Camera pose does not change in offscreen rendering
System Info
Ubuntu 18.04.6
Robosuite 1.5.1
Mujoco 2.1.0
Information
I'm rendering the samples of the environment in offscreen modality since the machine I'm working on does not have a monitor. I need to move the camera position and orientation to suit my task.
Reproduction
The following is the code I'm using to do it:
import robosuite as suite
from robosuite.wrappers import GymWrapper
from typing import Tuple
import numpy as np
from scipy.spatial.transform import Rotation as R
# Function to move the camera relative to the initial position
def move_camera_relative(env, cam_id, initial_position, position_offset, orientation_offset):
# Update position
env.sim.model.cam_pos[cam_id] = initial_position + position_offset
# Update orientation using quaternion multiplication
current_quat = R.from_quat(env.sim.model.cam_quat[cam_id])

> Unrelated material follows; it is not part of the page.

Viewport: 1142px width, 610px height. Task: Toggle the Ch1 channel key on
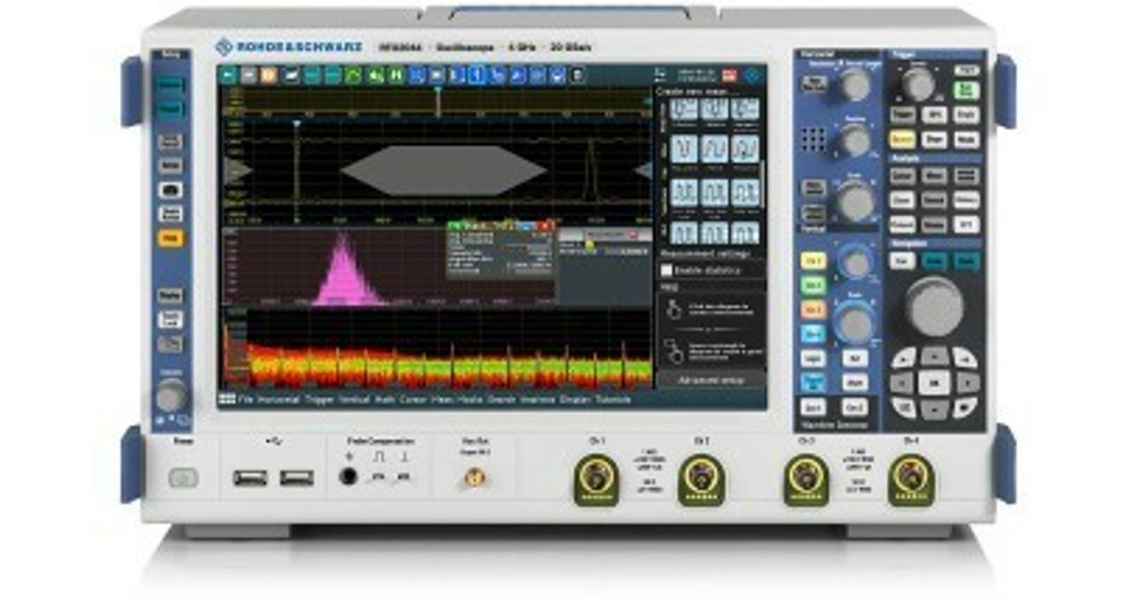click(814, 260)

offset_quat = R.from_euler('xyz', orientation_offset, degrees=False) # Small rotations
new_orientation = current_quat * offset_quat # Combine rotations
# Set new orientation
env.sim.model.cam_quat[cam_id] = new_orientation.as_quat()
def make_env(name: str, image_size: Tuple[int, int], robot_name:str, camera_name: str, max_episode_steps: int, action_repeat: int):
# Create the Pick and Place Can environment with the Panda robot
env = suite.make(
env_name="PickPlaceCan",
robots="Panda",
render_camera= "agentview", # point of view
has_renderer=False, # Set to True to visualize
has_offscreen_renderer=True, # No screen rendering
use_camera_obs=False, # Set to True if you want images and duplicates
use_object_obs=False, # observation of the objects
renderer = "mujoco", # to avoid flipped and noisy images
camera_heights=224, # image height
camera_widths=224, # image width
horizon=max_episode_steps * action_repeat,
)
env.reset()
# Get the camera ID
cam_id = env.sim.model.camera_name2id(camera_name)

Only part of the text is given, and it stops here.